From my perspective, as a progressive, a dove, as someone suspicious of the foreign policy establishment, the appointment of Hillary Clinton poses serious dangers to an Obama administration — or at least to progressives’ assumptions about what an Obama administration would be.

Clinton voted for the war in Iraq and has been dangerously hawkish on Iran. But a close read of Obama’s statements on foreign policy raise questions about how far from Clinton he really is — he did, after all, say he would go into Pakistan to chase al Qaeda and is planning a troop surge in Afghanistan.

At the same time, it will be Obama who is setting the policies and Clinton enacting them.
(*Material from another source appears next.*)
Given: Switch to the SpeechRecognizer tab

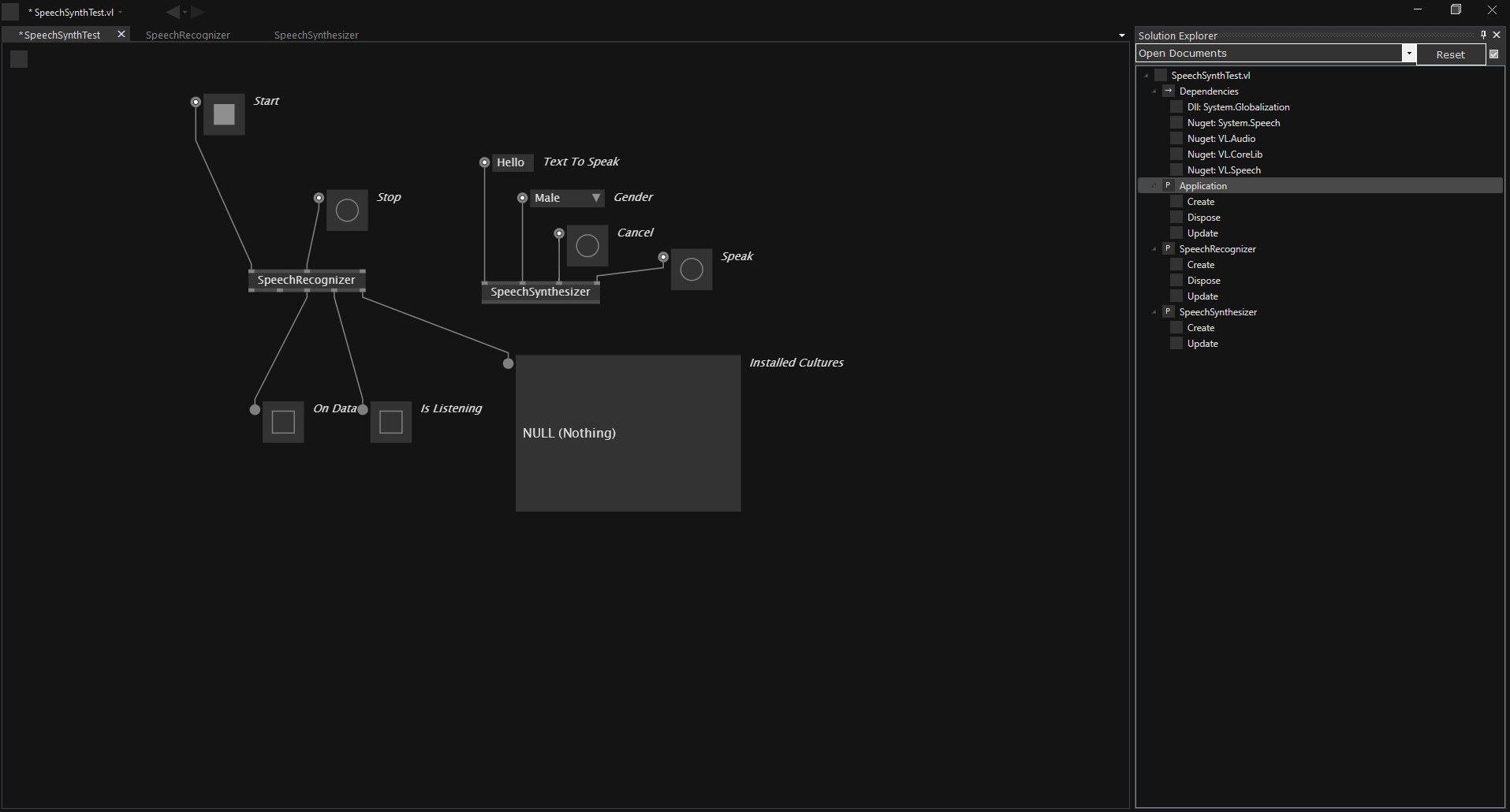Looking at the screenshot, I should pos(188,35).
While she publicly jabbed at Obama over his willingness to sit down with so-called rogue nations, she will have to do so if that is the policy that the president intends.

So, while a Clinton appointment is certainly a disappoinment, it doesn’t have to become a disaster — especially if Obama controls the appointments of undersecretaries and other lower-level appointments.

I think John Nichols at The Nation makes the most obvious point:

Clinton has many strengths — she really does know the world, she really is respected by key players in international hotspots, she really does care about poverty issues that have been too long neglected. Obama recognizes these strengths, and he has made the team-of-rivals calculation that they will benefit his presidency. He may be right. But neither he, nor his nominee for Secretary of State, should ever forget that Obama prevailed over Clinton and McCain because he was seen as someone who would be more rational, more responsible and, yes, more conciliatory in his relations with the rest of the world.

Dean of conventional wisdom questions Clinton choice

Even David Broder has serious concerns about Hillary Clinton as secretary of state:

Clinton is the wrong person for that job in this administration. It’s not the best use of her talents, and it’s certainly not the best fit for this new president.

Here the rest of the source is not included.